### Input data

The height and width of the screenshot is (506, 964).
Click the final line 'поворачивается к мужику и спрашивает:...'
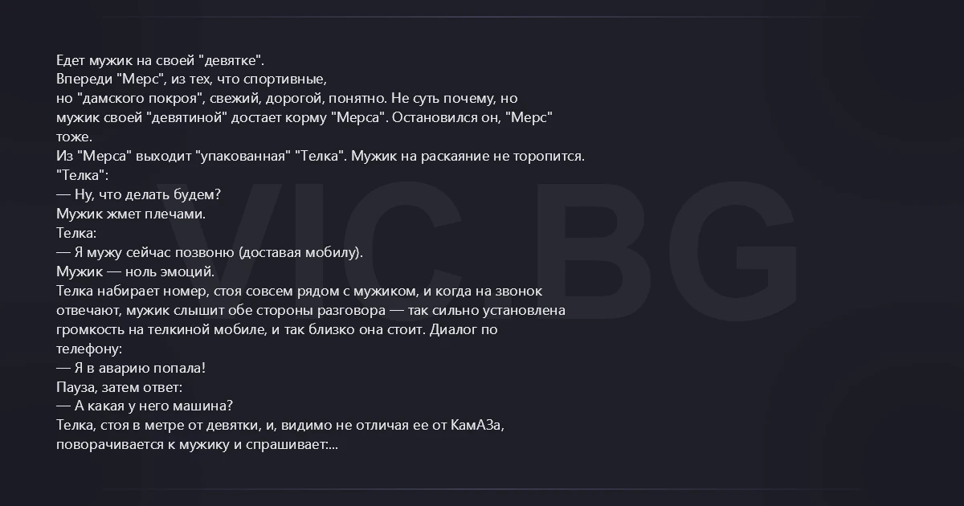coord(197,445)
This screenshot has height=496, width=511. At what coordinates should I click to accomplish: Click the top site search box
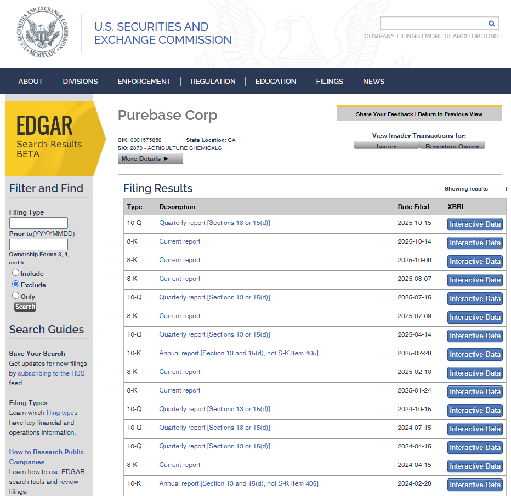point(433,23)
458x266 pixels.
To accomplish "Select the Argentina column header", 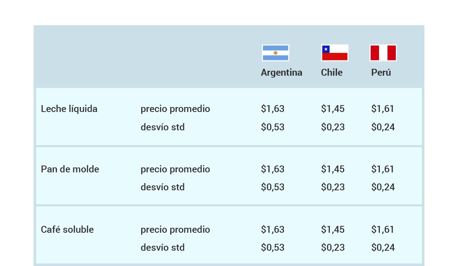I will (x=282, y=73).
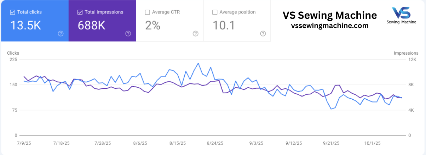Screen dimensions: 426x155
Task: Enable the Average CTR checkbox
Action: pyautogui.click(x=147, y=12)
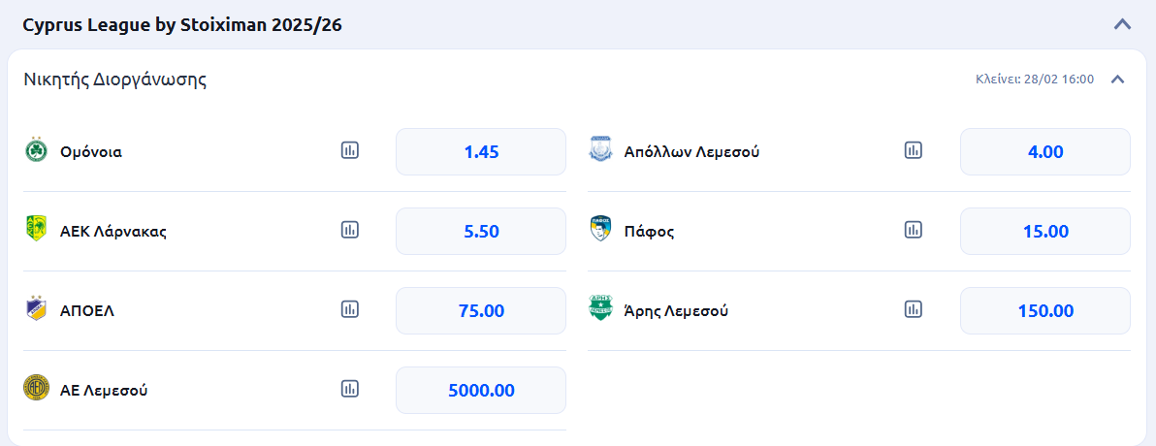
Task: Open statistics icon for Πάφος
Action: [914, 230]
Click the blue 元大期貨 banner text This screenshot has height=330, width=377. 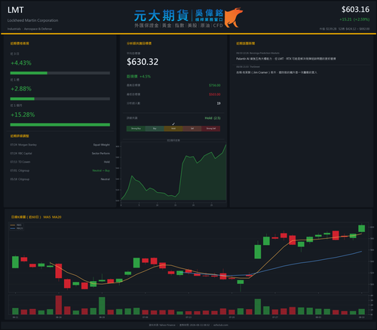[x=161, y=16]

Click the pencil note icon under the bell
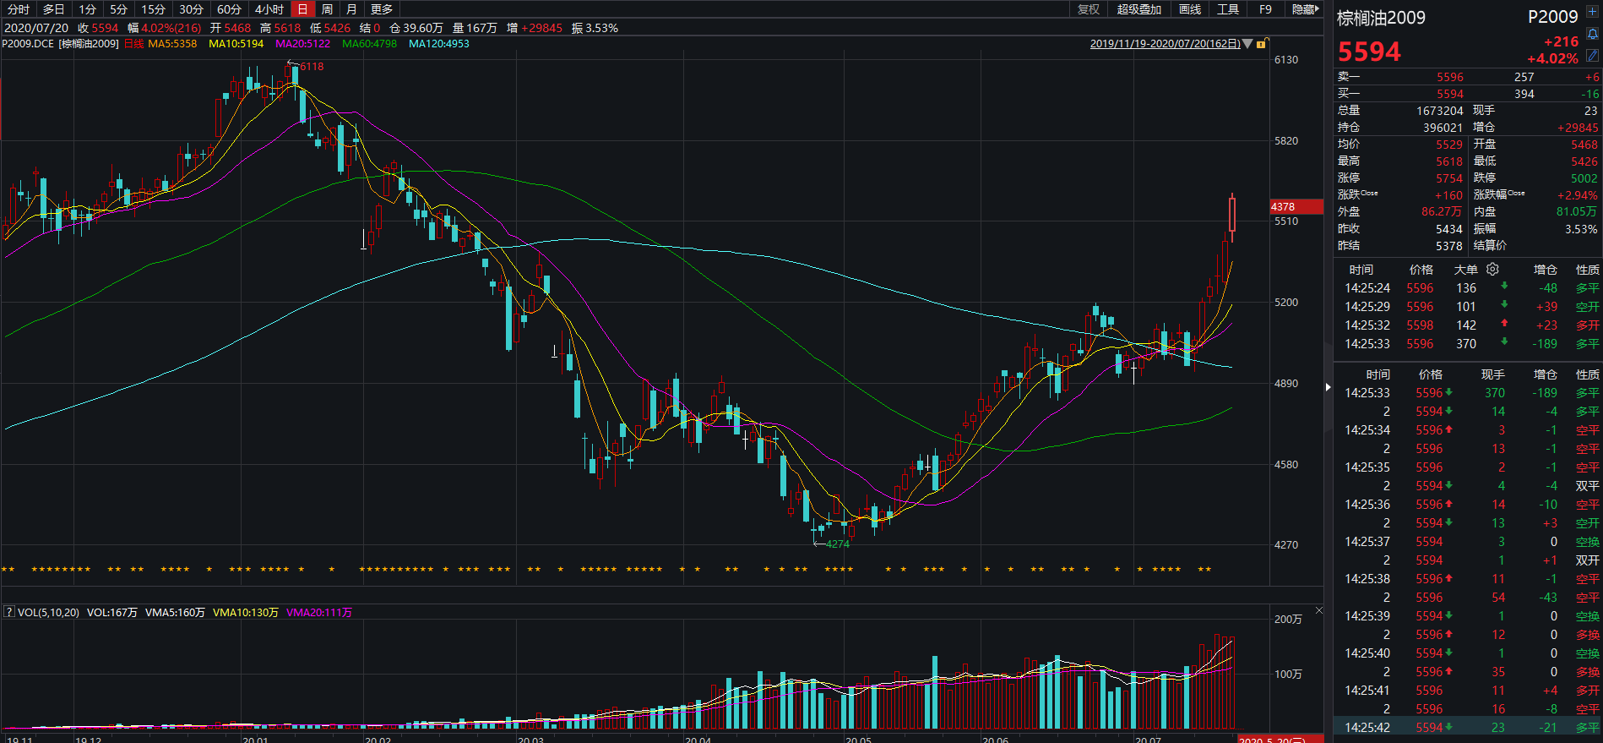point(1592,55)
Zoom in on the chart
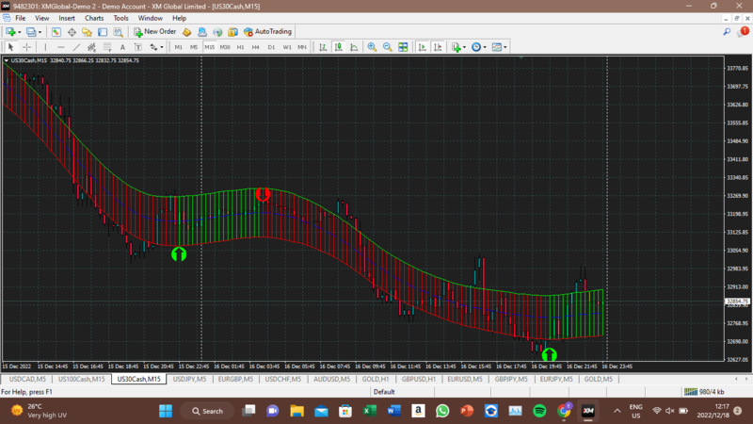Image resolution: width=753 pixels, height=424 pixels. coord(372,47)
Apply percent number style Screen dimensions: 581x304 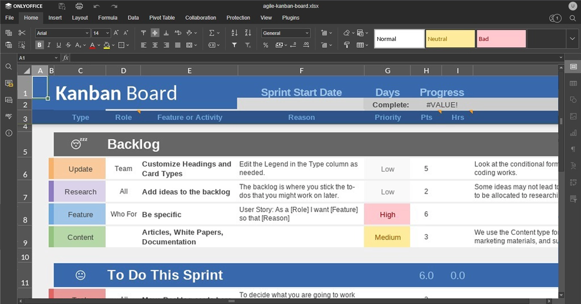pos(266,45)
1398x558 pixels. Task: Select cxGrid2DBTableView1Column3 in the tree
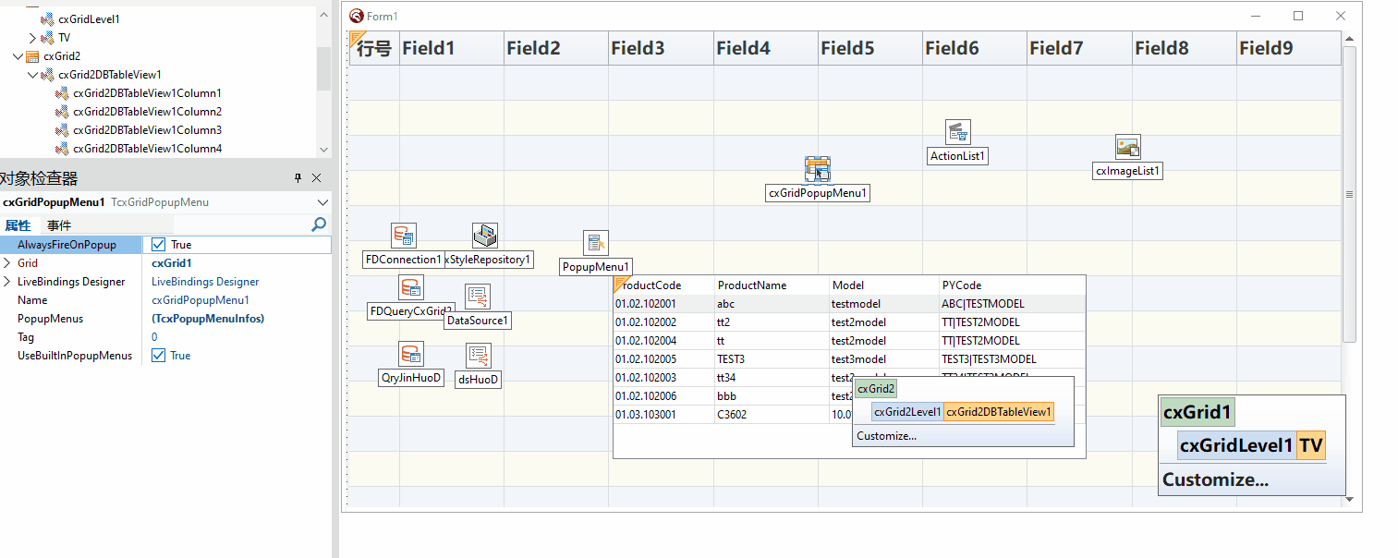pyautogui.click(x=147, y=130)
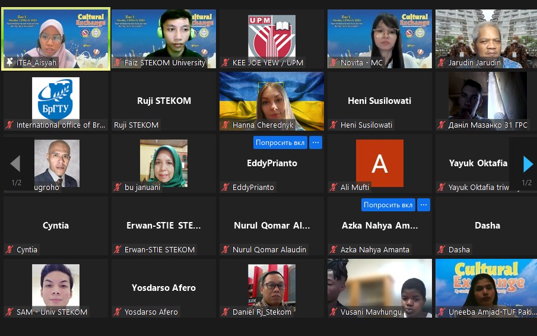Click muted mic icon next to KEE JOE YEW / UPM
This screenshot has width=537, height=336.
[225, 62]
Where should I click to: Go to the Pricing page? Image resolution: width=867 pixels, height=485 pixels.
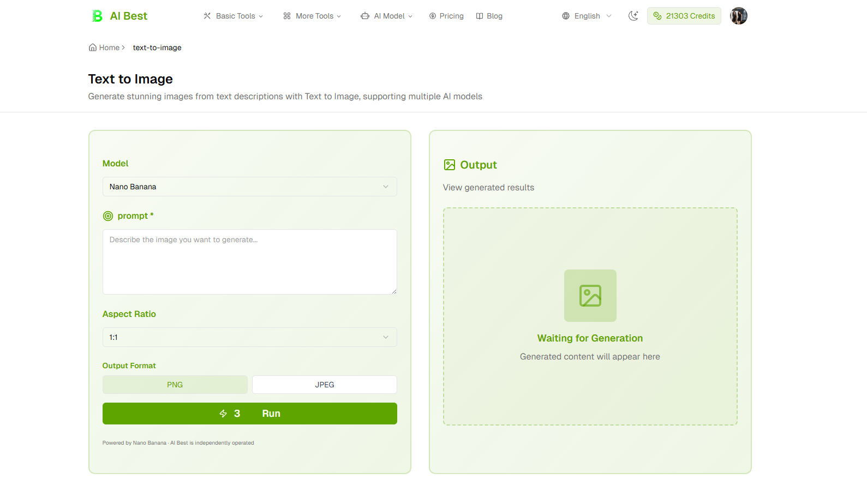(x=446, y=16)
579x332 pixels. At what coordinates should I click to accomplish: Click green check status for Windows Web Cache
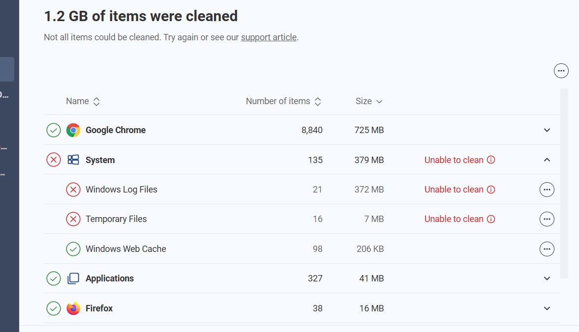73,249
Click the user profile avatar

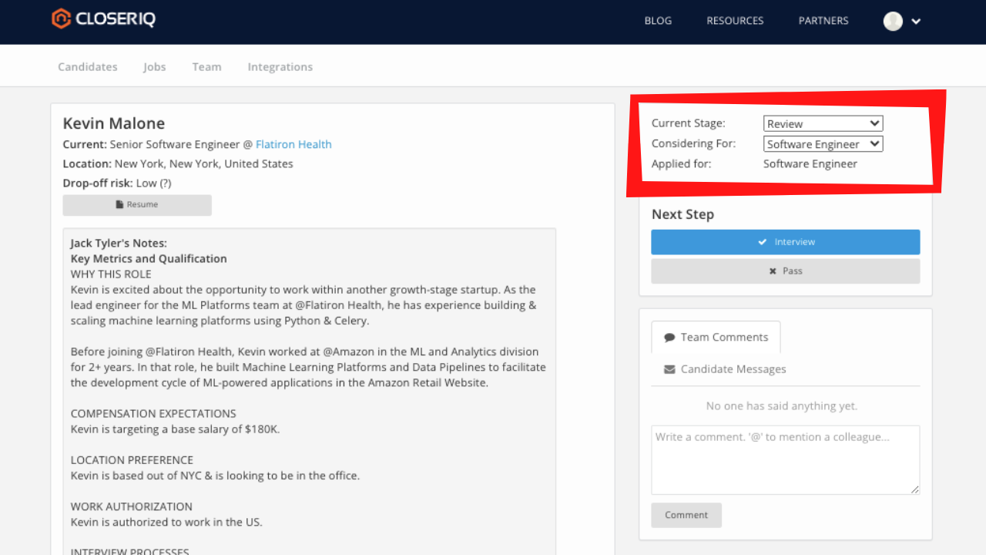[x=893, y=21]
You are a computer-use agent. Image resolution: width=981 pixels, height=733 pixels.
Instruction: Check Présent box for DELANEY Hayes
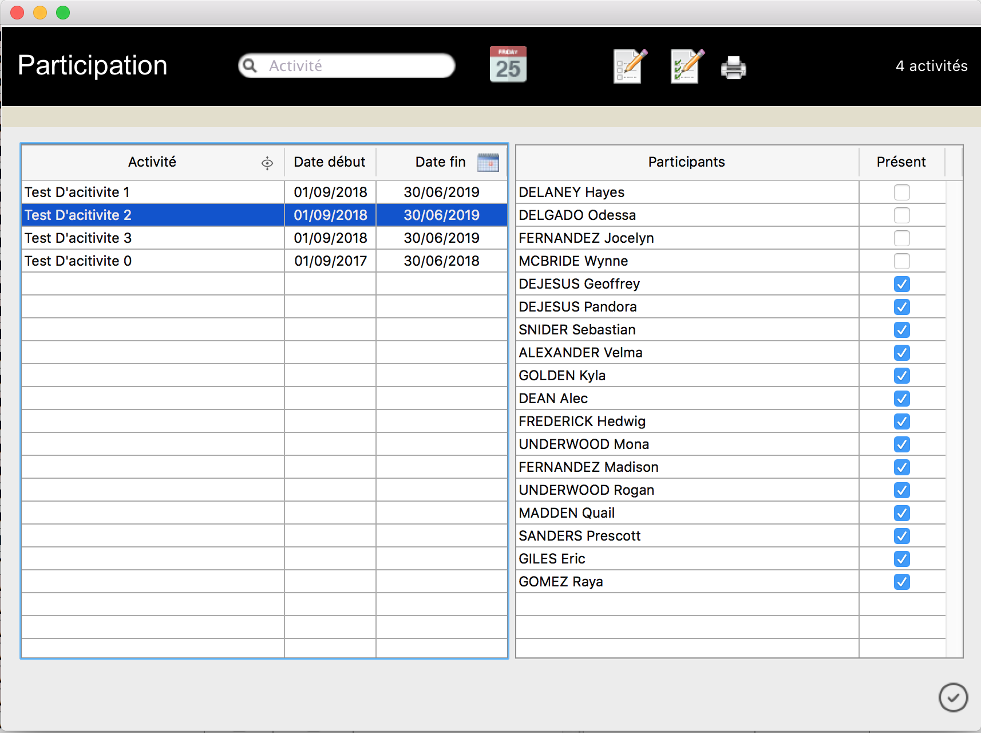[901, 192]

### Problem to work on
Give back an exact repeat of the lines from the top of the data through the line that holds "458x266 pixels.", both included, and omit pictures.

### Written response
The height and width of the screenshot is (506, 964).
Click the final line 'поворачивается к мужику и спрашивает:...'
coord(197,445)
This screenshot has height=496, width=511. At what coordinates should I click to accomplish: Click the top site search box
point(433,23)
458x266 pixels.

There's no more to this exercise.